I want to record this moment from the Create in Me retreat before we get further away, and it slides from my memory. The first night, Pastor Mary introduced the planning team. I was last, the social media coordinator. I stood up, and a section of the retreat population clapped. They hadn't clapped for anyone else.
So, in this time of discernment, let me ponder: I am good at some types of social media, like creating Facebook posts and e-mails that inspire people. But here, as in many aspects of my life, I believe that if I'm enjoying it and/or it comes naturally/effortlessly to me, it doesn't count somehow. Or I think that I must be doing it wrong.
I focus on all the social media stuff that I'm not doing for the Create in Me retreat. I don't have a smart phone, so I can't make Instagram posts. I know that all the cool kids left Facebook long ago, and I feel somewhat guilty about not being able to follow them to Instagram.
Of course, at the Create in Me retreat, so far we're predominantly an older population. These are the people who appreciate my weekly Facebook post that reminds us to keep being creative. For some of our retreat members who aren't on Facebook, I should probably create a paper newsletter that arrives via the U.S. Mail, not worry about Instagram.
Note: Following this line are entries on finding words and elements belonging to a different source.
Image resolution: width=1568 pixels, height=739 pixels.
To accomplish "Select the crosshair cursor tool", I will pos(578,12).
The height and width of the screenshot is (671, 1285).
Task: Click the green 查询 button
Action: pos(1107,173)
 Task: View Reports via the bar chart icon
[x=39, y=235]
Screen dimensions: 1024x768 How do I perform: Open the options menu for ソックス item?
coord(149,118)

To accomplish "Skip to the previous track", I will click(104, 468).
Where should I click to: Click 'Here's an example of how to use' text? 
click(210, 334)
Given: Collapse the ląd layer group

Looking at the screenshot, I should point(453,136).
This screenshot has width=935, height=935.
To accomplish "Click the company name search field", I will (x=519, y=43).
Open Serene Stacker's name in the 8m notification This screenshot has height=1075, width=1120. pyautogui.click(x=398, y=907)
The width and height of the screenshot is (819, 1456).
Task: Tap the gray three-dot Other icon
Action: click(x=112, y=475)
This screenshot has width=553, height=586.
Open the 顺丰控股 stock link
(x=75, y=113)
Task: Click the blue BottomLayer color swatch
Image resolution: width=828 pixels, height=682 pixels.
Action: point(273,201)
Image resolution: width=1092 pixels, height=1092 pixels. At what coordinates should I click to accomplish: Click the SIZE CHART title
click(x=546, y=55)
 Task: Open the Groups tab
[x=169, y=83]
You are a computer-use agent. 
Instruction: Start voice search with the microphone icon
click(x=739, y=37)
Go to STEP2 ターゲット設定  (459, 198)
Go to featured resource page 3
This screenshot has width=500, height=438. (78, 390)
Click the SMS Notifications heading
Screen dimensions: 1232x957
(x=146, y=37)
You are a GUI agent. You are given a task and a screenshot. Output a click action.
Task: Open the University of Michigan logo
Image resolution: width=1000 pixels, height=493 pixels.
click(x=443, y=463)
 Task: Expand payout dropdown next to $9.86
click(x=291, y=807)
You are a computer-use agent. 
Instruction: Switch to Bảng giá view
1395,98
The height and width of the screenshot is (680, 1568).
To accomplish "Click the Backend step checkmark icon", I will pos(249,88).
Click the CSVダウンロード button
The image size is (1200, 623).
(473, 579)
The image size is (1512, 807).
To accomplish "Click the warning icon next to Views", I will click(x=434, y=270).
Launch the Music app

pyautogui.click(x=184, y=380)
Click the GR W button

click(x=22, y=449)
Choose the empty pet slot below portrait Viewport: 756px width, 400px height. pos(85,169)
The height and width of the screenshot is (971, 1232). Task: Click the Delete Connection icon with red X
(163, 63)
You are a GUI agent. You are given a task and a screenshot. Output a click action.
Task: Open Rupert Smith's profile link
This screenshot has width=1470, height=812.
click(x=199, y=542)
These thoughts also lead me to my dream of being an online retreat coordinator, with occasional in-person duties. As I created the Lenten Journaling group for my church, the members told me how much they enjoyed the prompts that I sent out by way of e-mail.
I think about church camps and how some of my favorites proclaim themselves to be a place apart. But what about the people who can't get there?
Or maybe we need to think about the places where we now spend so much time, the online sites and online duties. Maybe we need a place apart there--a place that is both part of our online lives and a way to escape those lives.